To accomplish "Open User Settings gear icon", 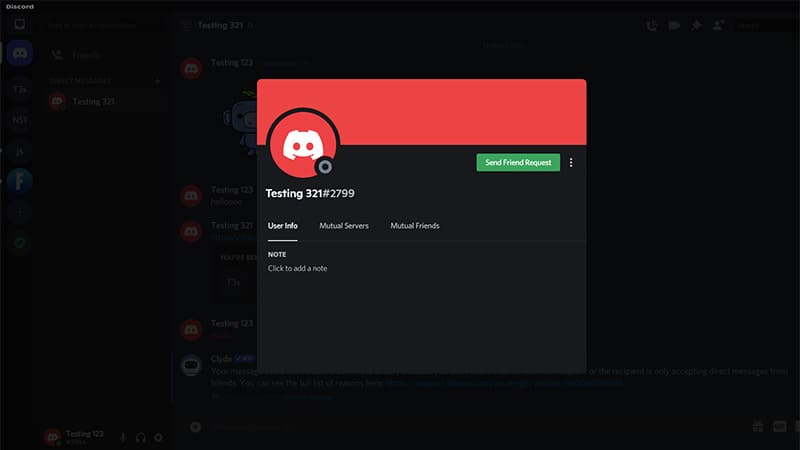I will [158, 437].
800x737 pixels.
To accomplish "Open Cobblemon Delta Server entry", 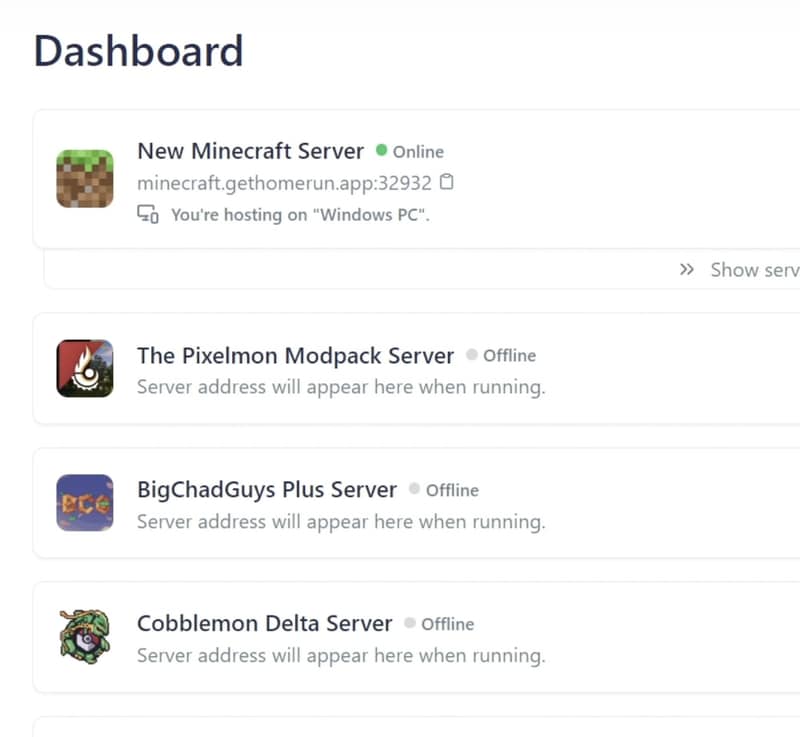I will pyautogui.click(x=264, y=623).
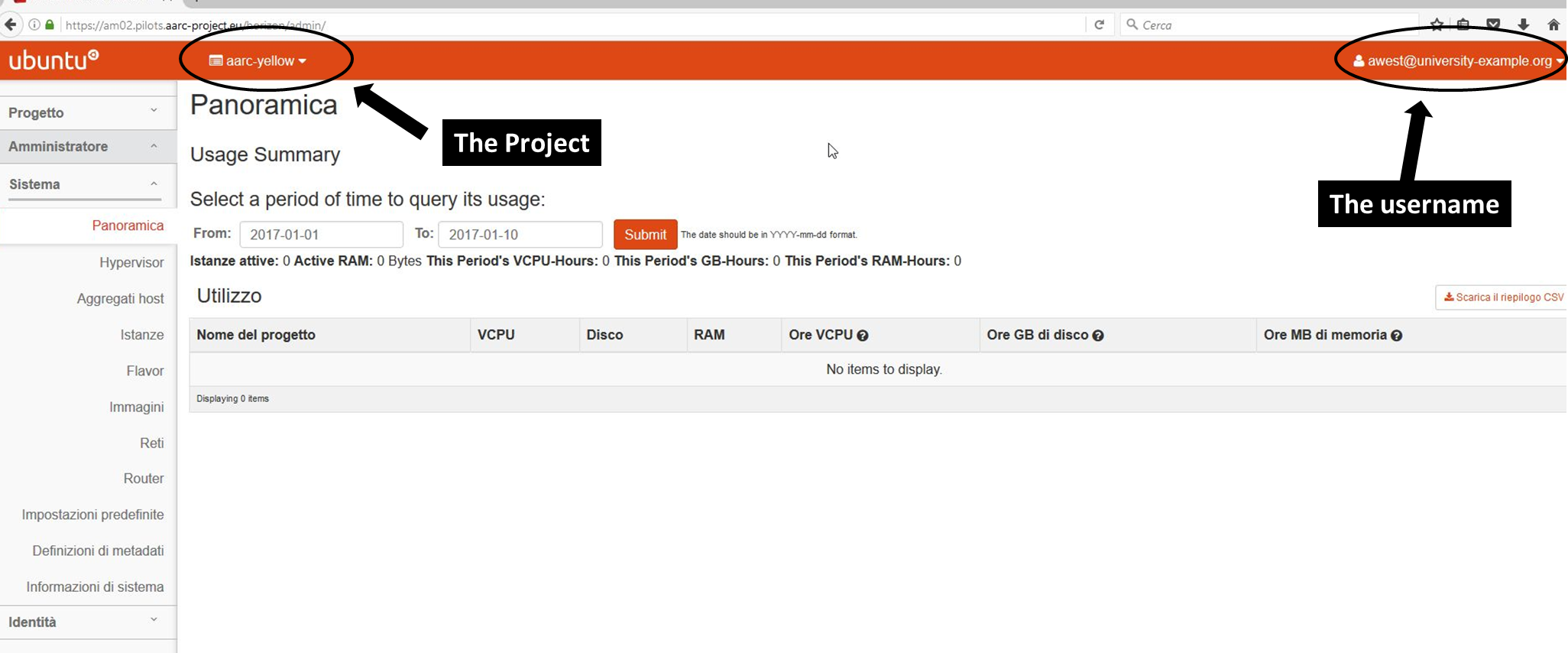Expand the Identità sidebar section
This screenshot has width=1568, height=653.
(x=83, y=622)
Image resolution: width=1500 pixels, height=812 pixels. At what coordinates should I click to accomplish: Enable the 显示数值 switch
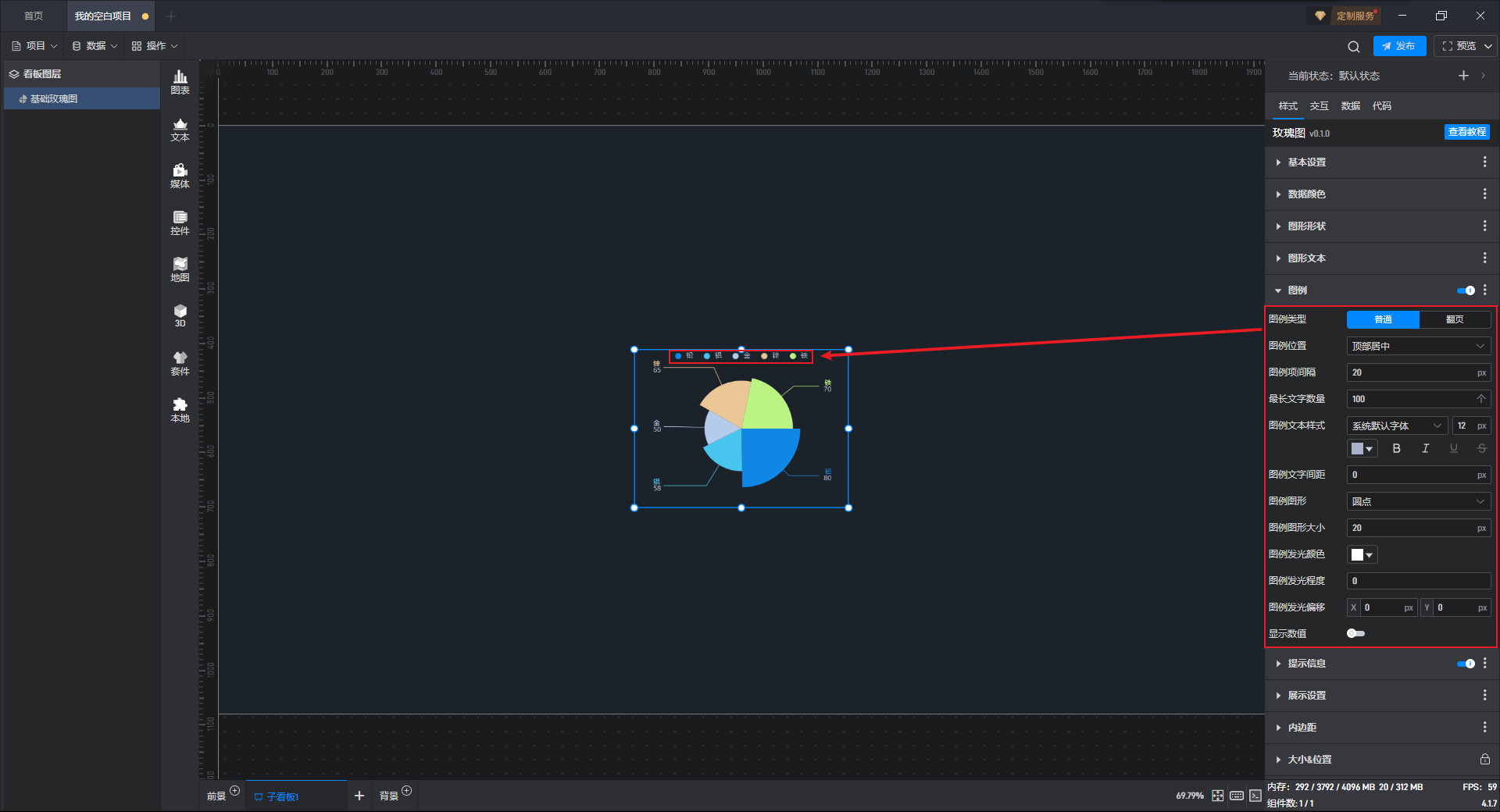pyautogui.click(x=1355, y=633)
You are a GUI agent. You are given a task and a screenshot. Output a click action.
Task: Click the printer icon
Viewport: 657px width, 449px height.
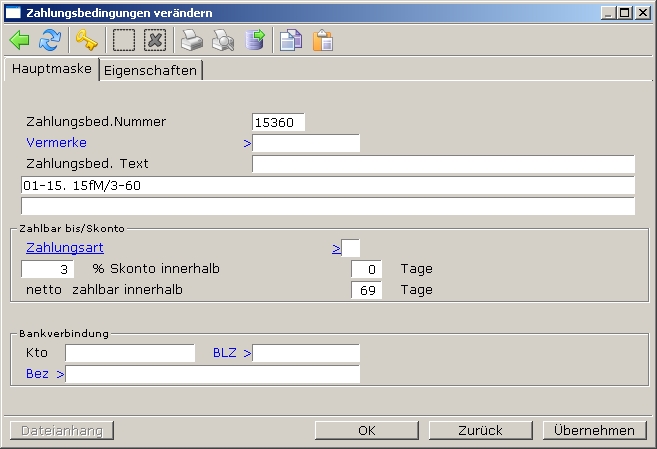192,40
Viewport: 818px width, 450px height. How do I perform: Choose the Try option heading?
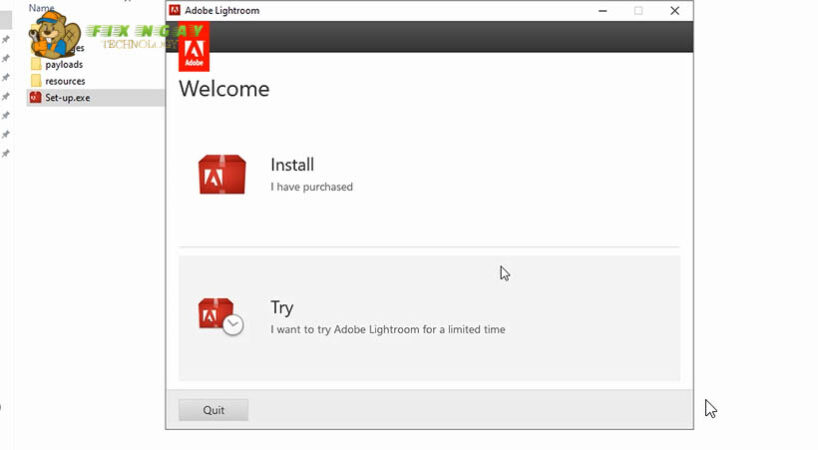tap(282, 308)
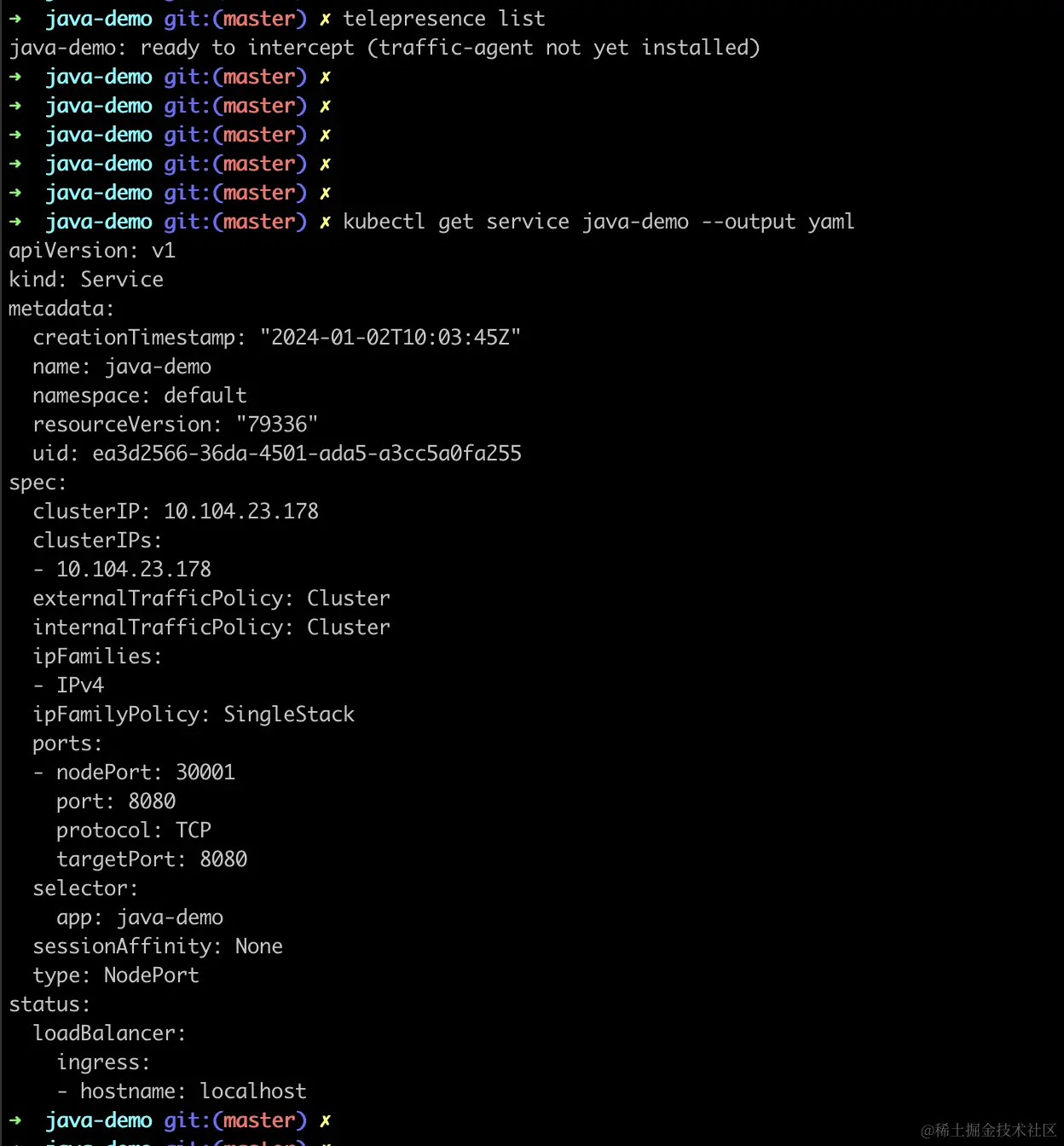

PROMPT | Your response should consist solely of the lines from the line with "You are a GUI" through the last line of the entries above, printed exactly and without pictures.

SOLUTION TO THIS TASK |
You are a GUI agent. You are given a task and a screenshot. Output a click action.
Task: Click the printer icon
Viewport: 657px width, 449px height.
192,40
Viewport: 818px width, 450px height. How do I perform: Choose the Try option heading?
tap(282, 308)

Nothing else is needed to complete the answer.